TASK PROMPT:
From the listing below, copy only the lines from the line that contains "Jenni@ChathamArtsCouncil.org (237, 1455)" to the line that contains "Email Us (237, 2519)", counting those two lines as part of the copy.

DATA SHOWN:

____

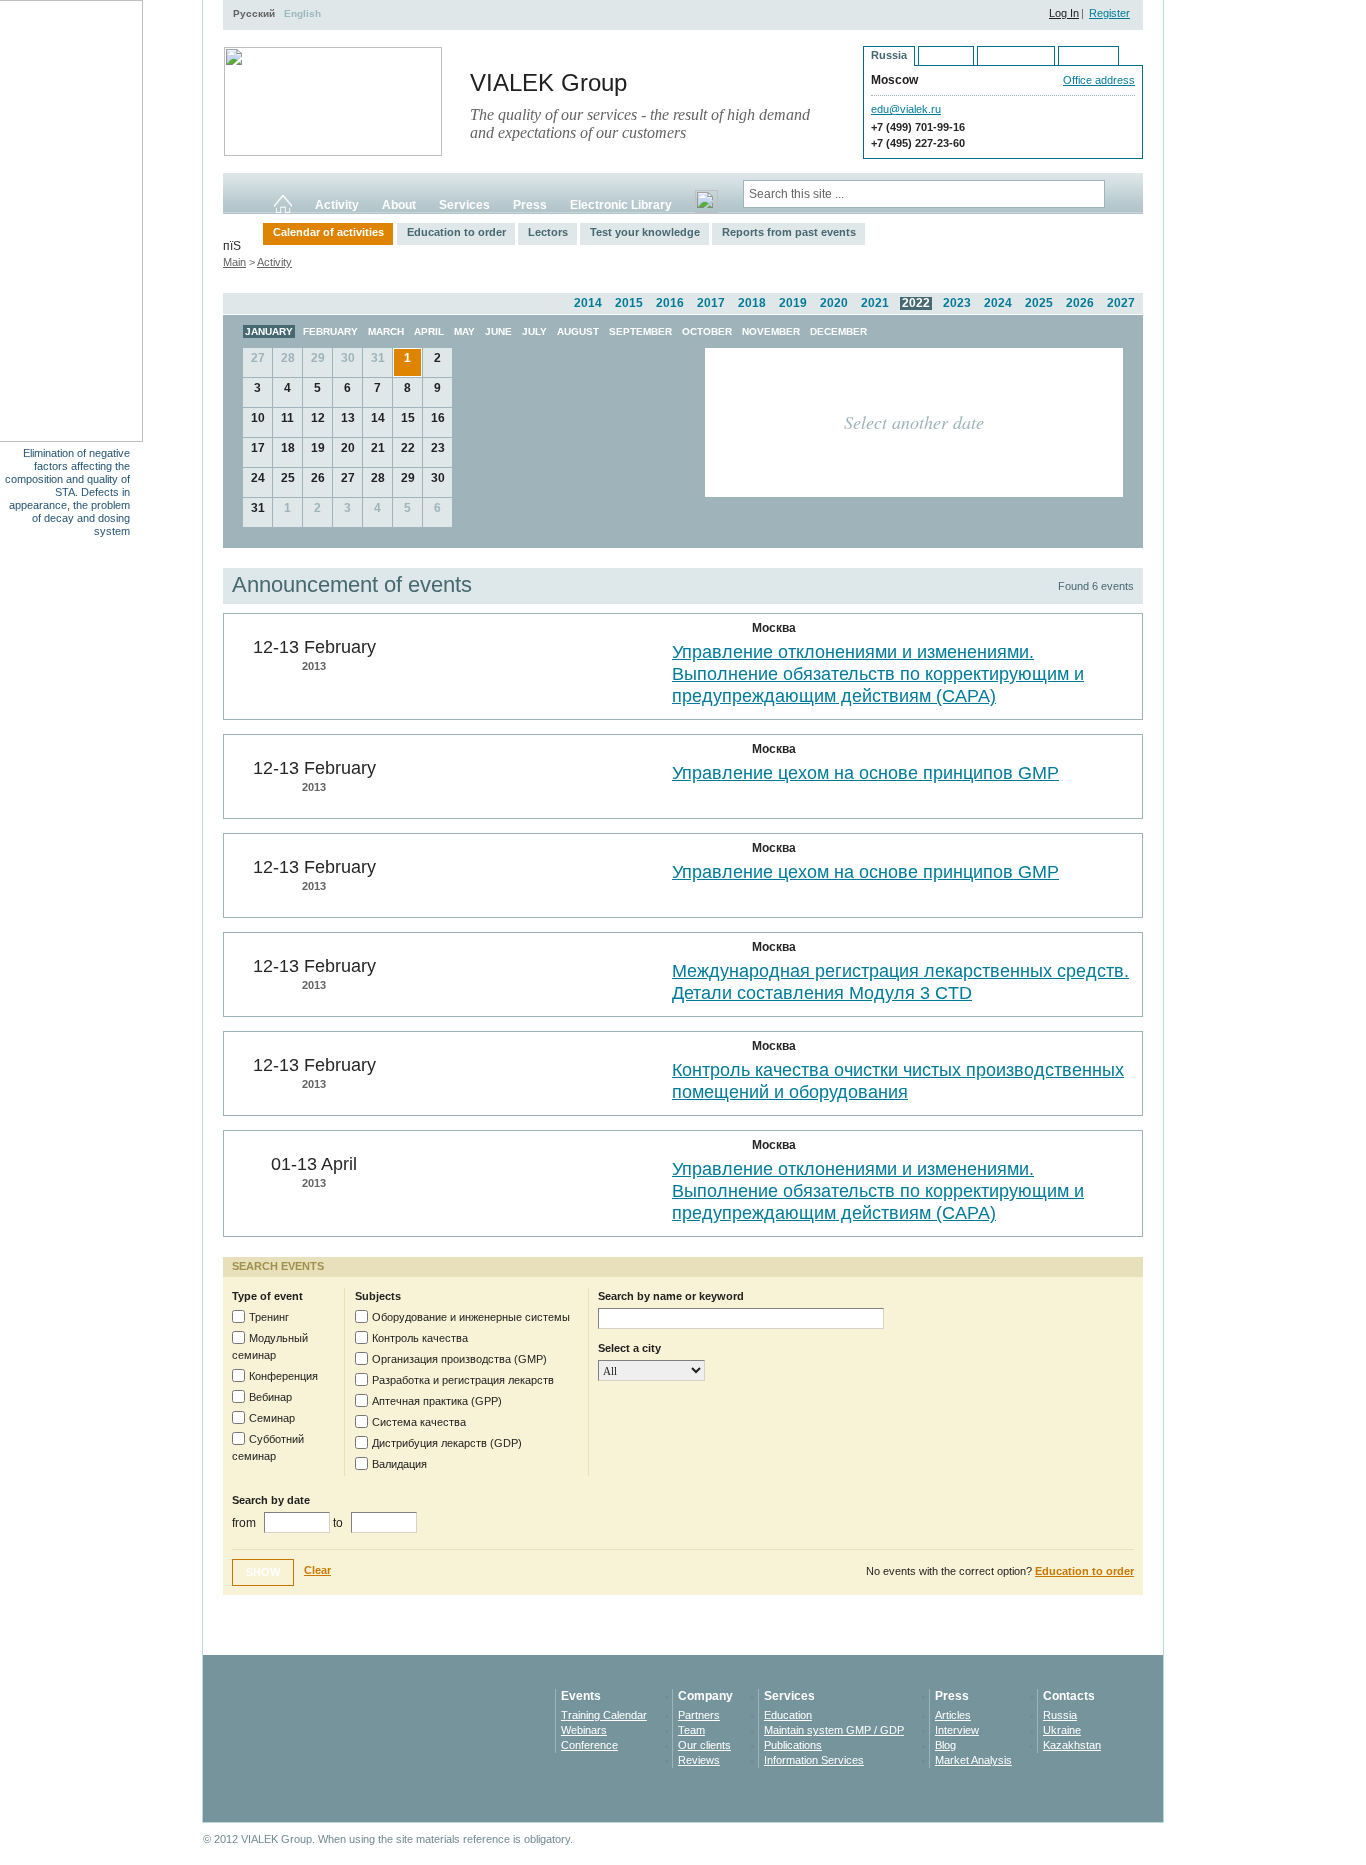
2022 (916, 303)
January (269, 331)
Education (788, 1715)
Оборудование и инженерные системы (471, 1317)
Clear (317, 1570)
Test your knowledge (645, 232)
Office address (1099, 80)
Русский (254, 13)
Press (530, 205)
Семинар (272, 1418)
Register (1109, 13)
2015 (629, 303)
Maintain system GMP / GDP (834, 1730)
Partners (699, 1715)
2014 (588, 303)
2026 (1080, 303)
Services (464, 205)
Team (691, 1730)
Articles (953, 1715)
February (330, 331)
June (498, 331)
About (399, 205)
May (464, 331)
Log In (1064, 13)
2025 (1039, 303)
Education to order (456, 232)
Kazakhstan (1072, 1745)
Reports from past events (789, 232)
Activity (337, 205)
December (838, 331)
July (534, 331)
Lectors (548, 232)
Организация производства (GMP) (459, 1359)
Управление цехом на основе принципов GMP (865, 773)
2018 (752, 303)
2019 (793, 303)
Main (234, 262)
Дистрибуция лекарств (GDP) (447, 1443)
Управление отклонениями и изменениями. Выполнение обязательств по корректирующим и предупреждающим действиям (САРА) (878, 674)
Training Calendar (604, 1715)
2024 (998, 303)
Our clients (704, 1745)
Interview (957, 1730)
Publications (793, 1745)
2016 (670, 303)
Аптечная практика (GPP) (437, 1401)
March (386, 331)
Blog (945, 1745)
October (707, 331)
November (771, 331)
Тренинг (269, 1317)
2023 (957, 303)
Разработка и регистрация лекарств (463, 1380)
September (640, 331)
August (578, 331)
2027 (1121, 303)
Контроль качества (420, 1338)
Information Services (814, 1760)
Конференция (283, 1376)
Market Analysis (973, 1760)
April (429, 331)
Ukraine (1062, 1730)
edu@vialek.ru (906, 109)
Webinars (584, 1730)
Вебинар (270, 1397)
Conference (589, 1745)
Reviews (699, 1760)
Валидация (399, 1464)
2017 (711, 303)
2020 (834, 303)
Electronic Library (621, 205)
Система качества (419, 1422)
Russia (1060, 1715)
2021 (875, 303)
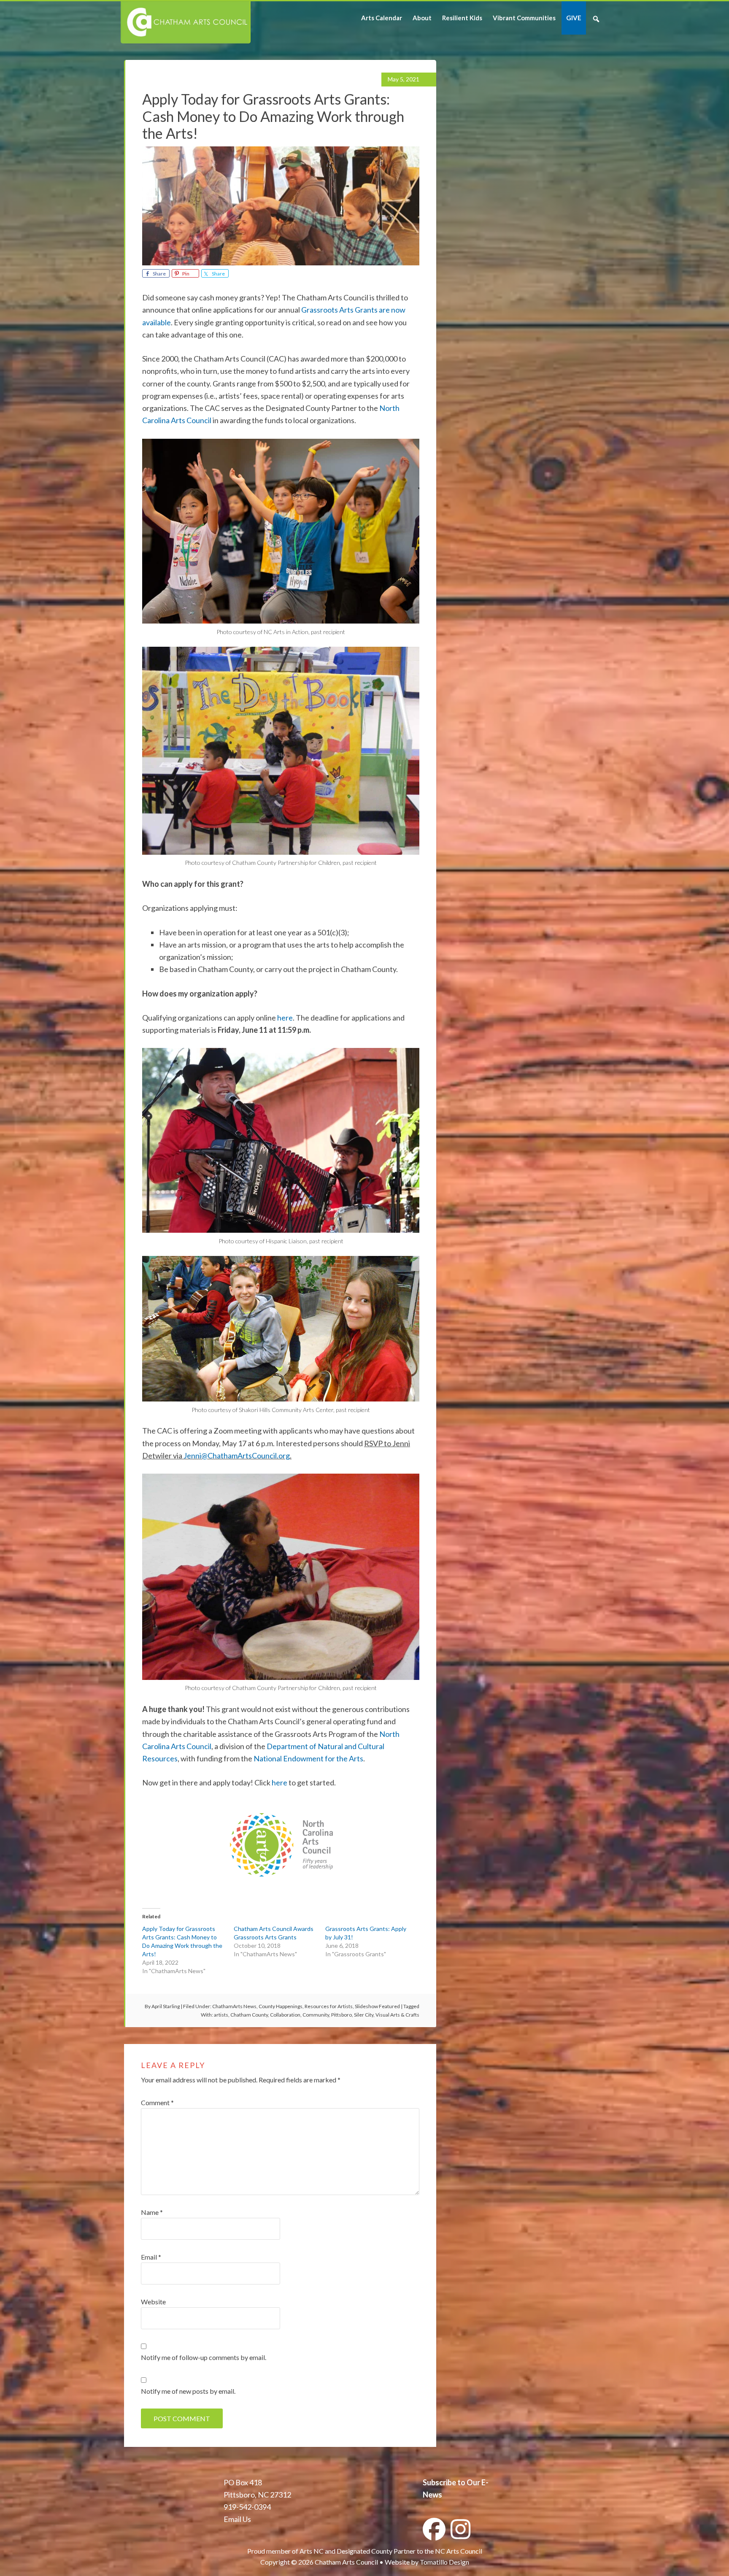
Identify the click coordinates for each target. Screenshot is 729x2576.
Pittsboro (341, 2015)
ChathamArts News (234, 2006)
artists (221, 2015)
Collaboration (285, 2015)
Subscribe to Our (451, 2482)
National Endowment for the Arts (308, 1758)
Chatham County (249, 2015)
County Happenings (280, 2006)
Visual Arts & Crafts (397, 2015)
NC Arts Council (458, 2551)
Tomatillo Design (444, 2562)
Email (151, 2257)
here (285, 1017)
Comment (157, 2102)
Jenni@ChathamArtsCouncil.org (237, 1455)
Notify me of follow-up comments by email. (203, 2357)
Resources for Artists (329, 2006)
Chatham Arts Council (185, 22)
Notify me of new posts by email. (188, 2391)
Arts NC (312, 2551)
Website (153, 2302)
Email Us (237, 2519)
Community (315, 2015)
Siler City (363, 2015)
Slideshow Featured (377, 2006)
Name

____

RESPONSE:
Jenni@ChathamArtsCouncil.org (237, 1455)
Notify me of follow-up comments by email. (203, 2357)
Resources for Artists (329, 2006)
Chatham Arts Council (185, 22)
Notify me of new posts by email. (188, 2391)
Arts NC (312, 2551)
Website (153, 2302)
Email Us (237, 2519)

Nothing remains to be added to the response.